If you desire to learn about how the different gearing will affect your car at different MPH and RPMs then this is a very good page:
http://www.merkurtech.com/mt-downloads/main.php
Download the Excel speed gear calculator
as for the tire diameter I use this page for that calculation:
http://www.miata.net/garage/tirecalc.html


[Modified by G60ING, 10:33 AM 11-15-2002]


----------



## 90 GT-G60 (Jan 18, 2000)

*Re: Gear ratios (G60ING)*

Frank, in your last two examples, the G60 ATA vs the AYL
ATA
5th: 0.795:1 70mph 153mph 
Final: 3.684:1
AYL
5th: 0.838:1 67mph 145mph
Final: 3.684:1
Shouldn't the speed at 3000 rpms be higher for the AYL with its .838.1 5'th gear vs the ATA's 0.795:1 5'th gear?
Or am I just not understanding this. I thougt that the lower the number the slower the rpms.








Someone care to enlighten me?


----------



## G60ING (Jun 27, 2000)

*Re: Gear ratios (90 GT-G60)*

Yes the lower the number the lower the RPMs lets do that same comparison with the speeds the same:
ATA
5th: 0.795:1 70mph=2962 rpms; 140mph=5924 rpms 
Final: 3.684:1
AYL
5th: 0.838:1 70mph=3122 rpms; 140mph=6244 rpms
Final: 3.684:1

Hope that makes it easier to understand


----------



## 90 GT-G60 (Jan 18, 2000)

*Re: Gear ratios (G60ING)*

Okay, so I was right your first set of numbers were off or switched around?


----------



## G60ING (Jun 27, 2000)

*Re: Gear ratios (90 GT-G60)*

eric go to the links at the bottom of my above replies and check them out.

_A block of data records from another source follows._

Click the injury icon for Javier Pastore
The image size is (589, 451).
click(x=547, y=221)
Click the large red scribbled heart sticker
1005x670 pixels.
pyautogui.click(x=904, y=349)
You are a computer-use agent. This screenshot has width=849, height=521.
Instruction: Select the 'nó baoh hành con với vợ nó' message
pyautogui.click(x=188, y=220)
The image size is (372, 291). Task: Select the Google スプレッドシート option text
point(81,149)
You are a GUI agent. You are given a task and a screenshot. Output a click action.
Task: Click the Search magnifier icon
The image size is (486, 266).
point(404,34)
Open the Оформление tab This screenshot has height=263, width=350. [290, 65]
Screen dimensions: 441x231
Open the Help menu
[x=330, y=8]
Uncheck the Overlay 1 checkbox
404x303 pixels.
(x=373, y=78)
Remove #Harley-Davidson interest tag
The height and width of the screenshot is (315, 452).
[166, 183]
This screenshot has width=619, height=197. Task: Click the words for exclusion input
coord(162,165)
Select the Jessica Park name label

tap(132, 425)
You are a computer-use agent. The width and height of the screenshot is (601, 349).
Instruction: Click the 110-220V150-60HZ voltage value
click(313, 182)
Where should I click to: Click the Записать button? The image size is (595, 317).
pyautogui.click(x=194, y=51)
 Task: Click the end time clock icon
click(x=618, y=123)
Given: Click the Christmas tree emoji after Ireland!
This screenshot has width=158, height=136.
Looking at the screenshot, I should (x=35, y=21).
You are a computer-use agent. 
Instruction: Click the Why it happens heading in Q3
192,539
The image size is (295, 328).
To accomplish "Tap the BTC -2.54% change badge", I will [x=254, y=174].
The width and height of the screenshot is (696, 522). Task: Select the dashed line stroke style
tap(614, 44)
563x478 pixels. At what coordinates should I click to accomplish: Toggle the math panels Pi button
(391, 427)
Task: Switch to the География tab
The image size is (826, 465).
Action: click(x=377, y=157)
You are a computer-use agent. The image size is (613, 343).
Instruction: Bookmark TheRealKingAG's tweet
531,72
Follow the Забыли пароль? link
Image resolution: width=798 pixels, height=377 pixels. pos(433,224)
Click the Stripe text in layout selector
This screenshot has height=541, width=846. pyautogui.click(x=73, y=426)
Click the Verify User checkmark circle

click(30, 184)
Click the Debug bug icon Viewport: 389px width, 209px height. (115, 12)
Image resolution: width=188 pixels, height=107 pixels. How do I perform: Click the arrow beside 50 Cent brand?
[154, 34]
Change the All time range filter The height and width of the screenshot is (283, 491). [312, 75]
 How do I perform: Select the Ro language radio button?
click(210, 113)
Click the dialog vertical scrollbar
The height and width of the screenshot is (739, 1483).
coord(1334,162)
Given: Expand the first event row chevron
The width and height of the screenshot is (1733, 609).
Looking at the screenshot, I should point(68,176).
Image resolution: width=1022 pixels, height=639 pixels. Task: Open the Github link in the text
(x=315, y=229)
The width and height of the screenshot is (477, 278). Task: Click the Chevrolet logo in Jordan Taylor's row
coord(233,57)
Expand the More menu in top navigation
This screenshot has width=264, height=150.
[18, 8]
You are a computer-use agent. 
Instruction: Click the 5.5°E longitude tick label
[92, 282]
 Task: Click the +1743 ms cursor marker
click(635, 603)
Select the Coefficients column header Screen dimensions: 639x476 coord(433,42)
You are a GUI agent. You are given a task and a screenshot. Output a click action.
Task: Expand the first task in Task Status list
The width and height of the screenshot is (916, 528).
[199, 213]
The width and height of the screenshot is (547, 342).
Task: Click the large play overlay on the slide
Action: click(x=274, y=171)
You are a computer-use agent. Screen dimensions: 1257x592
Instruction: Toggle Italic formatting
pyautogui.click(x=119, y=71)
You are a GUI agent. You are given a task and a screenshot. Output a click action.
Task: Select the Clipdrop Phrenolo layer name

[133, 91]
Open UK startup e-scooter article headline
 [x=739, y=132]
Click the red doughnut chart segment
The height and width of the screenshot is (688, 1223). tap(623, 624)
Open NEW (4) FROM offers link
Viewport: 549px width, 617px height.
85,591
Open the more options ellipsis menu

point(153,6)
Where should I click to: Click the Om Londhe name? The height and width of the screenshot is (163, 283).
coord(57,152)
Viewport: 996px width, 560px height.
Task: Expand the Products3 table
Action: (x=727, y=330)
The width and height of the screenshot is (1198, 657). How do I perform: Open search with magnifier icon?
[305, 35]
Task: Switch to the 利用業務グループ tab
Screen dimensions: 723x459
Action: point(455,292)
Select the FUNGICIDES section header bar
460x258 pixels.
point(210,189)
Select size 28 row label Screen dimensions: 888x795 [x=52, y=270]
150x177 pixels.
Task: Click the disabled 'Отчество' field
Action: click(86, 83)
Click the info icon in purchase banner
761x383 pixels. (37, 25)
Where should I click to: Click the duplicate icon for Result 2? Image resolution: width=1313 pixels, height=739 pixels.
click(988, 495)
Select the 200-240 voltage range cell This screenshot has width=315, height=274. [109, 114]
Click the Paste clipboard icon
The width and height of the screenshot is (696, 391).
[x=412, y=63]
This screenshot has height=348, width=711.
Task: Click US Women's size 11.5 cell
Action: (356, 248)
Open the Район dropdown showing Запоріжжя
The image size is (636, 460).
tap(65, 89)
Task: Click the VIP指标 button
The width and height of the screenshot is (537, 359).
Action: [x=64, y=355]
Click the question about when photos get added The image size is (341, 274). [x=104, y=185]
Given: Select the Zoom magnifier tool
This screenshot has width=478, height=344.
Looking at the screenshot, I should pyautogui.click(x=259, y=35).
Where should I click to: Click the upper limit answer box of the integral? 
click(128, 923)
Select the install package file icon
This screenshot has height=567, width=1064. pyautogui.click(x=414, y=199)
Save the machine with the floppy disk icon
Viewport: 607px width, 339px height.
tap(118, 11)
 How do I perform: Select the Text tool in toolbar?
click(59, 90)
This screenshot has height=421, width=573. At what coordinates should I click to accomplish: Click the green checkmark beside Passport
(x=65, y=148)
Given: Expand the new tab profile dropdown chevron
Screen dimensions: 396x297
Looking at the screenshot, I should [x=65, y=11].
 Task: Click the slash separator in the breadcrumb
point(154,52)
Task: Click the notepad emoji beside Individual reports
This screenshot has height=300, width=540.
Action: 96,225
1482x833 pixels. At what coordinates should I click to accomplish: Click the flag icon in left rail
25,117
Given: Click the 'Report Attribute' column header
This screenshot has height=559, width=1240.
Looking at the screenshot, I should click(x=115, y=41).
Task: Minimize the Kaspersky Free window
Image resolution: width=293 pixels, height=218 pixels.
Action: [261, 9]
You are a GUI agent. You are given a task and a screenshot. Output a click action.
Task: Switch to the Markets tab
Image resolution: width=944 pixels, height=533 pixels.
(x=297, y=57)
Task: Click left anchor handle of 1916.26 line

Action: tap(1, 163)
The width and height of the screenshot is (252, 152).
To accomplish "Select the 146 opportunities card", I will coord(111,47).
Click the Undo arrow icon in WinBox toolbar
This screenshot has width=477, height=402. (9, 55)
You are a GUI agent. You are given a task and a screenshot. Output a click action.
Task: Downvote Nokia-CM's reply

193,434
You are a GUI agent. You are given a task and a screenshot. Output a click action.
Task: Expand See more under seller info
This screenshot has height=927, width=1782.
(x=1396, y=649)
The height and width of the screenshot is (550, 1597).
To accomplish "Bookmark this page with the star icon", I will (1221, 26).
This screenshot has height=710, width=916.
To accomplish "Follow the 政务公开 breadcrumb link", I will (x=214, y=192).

You'll see that I haven't changed the numbers but just figured the RPMs out instead of the speeds. 
They are good links and make it much easier to understand/learn. I'm not knowledgable enough to explan it other than that. Frank


----------



## 90 GT-G60 (Jan 18, 2000)

*Re: Gear ratios (G60ING)*

Your going to make me work for it, aren't you?


----------



## G60ING (Jun 27, 2000)

*Re: Gear ratios (90 GT-G60)*

With the gear number being higher you will run higher RPMS and you will be accellerating up quicker to most speeds but when shooting for higher speeds you won't have enough leg to get there. Also you won't be able to run up in the higher speeds as efficantly. Its kind of like remote control cars. I would practice at tracks looking for the ideal gearing which would give me the quickest accelleration and fastest lap times but yet still allow me to run to exactly 4 minutes. any battery power left over in the end was considered wasted power if I didn't win. 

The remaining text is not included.